Experimental Research on the Effects of Tube Diameter and Inclination on Steam-Air Condensation Characteristics

For light water reactor nuclear power plants, in loss of coolant accidents, large amounts of high-temperature and high-pressure steam are released into the containment. Steam condensation consisting of air is one of the important thermal-hydraulic phenomena in containment. Previous studies have proposed several experimental correlations, which include the influence of thermal parameters such as pressure, concentration, wall subcooling on condensation heat transfer coefficient. However, there is still a lack of research on the influence of geometric parameters such as pipe diameter and dip angle on condensation heat transfer coefficient.

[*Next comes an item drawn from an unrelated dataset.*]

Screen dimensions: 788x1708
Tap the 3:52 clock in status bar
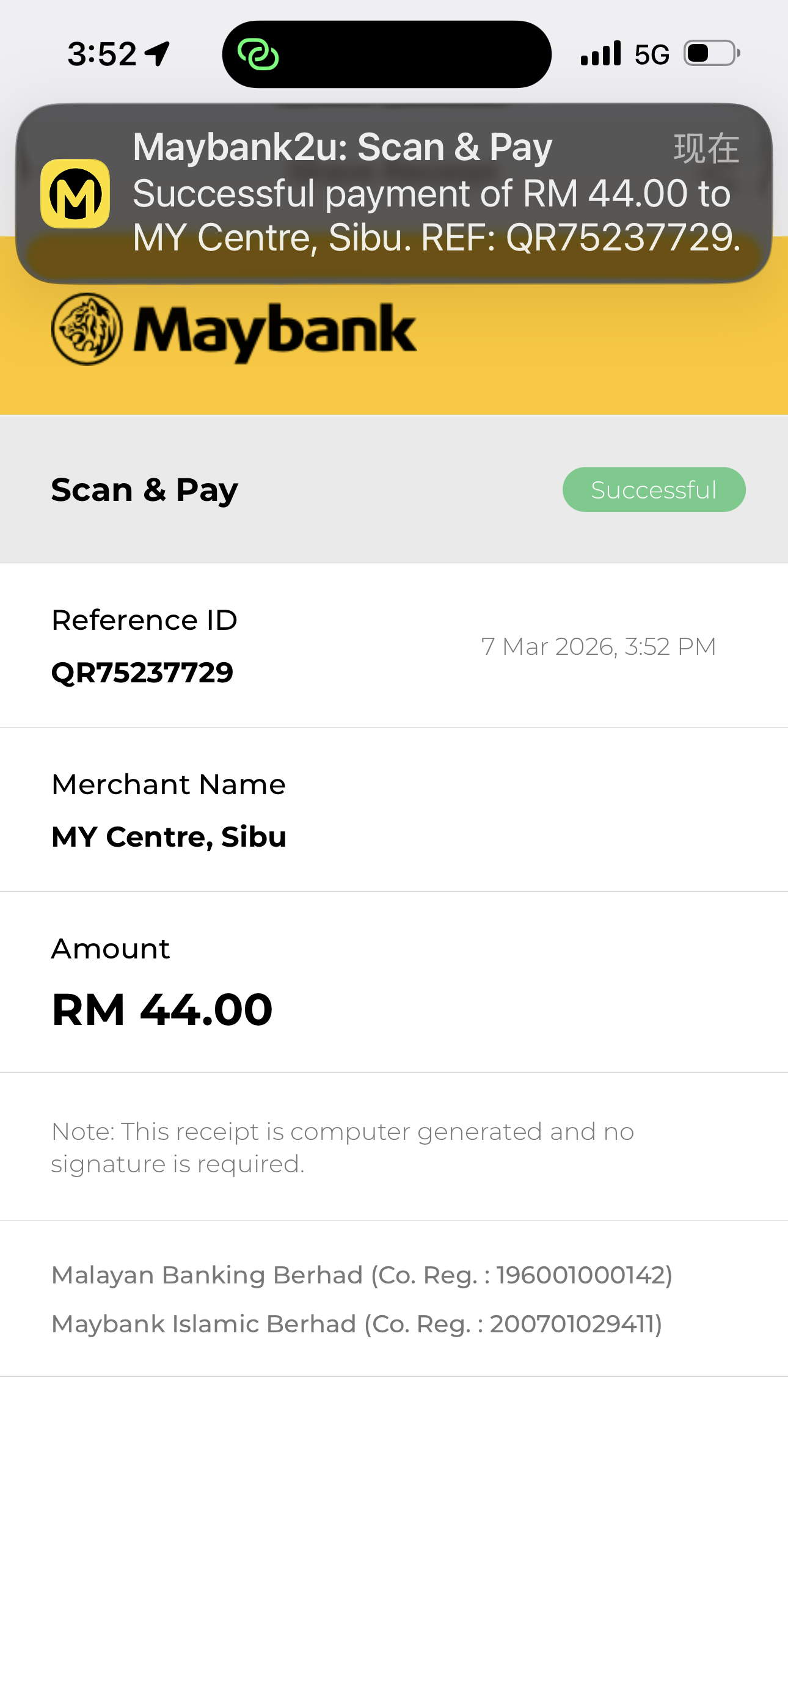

Therefore, in this study, the heat transfer characteristics of steam condensation containing non-condensing gas were tested under different pipe diameters and inclinations at pressures of 0.15~1.6 MPa and subcooling of 30~120℃. The heat transfer characteristics of three different pipe diameters (19 mm, 15 mm, 12 mm) and five different inclinations (0°, 30°, 45°, 60°, 90°) were analyzed. The results show that the condensation heat transfer coefficient increases with the decrease of pipe diameter and dip Angle. Based on 2276 experimental data points in this study and relevant domestic and international experiments, an experimental correlation including pipe diameter and inclination Angle is proposed, and its deviation is within ±15% with 95% confidence. © 2021, Science Press. All right reserved.